Naval treats life as one continuous game rather than series of transactions. Infinite games reward delayed gratification over clever tactics. This is the ultimate leverage: time itself becomes your ally. You play to keep playing, not to win.

“All the benefits in life come from compound interest. Whether it’s in relationships, or making money, or in learning”. This requires selecting the right framework: iterated prisoner’s dilemma instead of single-move games. Evolutionary biology explains why: survival rewards cooperation when you’ll meet again. “But that only works in an iterated prisoner’s dilemma, in another words if we play a game multiple times”.

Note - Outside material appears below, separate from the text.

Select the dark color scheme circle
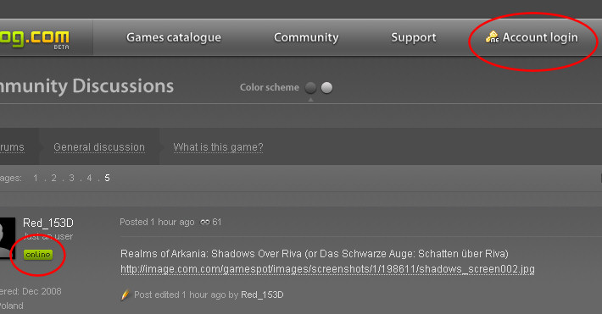Viewport: 602px width, 314px height. pyautogui.click(x=310, y=88)
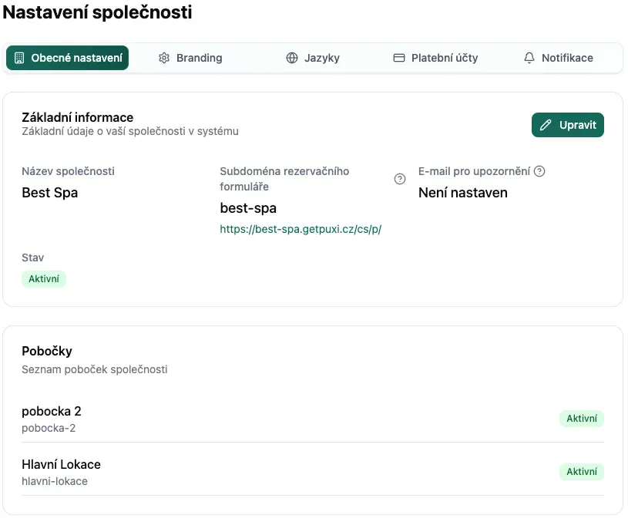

Naval’s core insight: “You have to be able to play a long-term game. And long-term games are good not just for compound interest, they’re also good for trust”. Trust becomes code that executes automatically in human networks. This solves the cooperation problem by creating repeated interactions where reputation matters more than individual wins.

The transformation matters more than the strategy. “If someone is taking advantage of you in a negotiation, your best option is to turn it from a short-term game into a long-term game”. This rewrites the code of incentive structures entirely. Suddenly social capital matters. Equity in relationships dwarfs immediate gains. Future payoffs become your meditation practice: staying present while thinking decades ahead.

“In a longterm game, it’s positive sum. We’re all baking the pie together. We’re trying to make it as big as possible. And in a short term game, we’re cutting up the pie”.

Naval psychologically commits to infinite games through curated relationships. “I only want to be around people that I know I’m going to be around with for the rest of my life”. This isn’t strategy; it’s the death of desire for short-term validation. When you genuinely believe the game continues forever, you optimize for different variables: building systems over achieving outcomes, acquiring wisdom over winning arguments, internal scorecard over external recognition.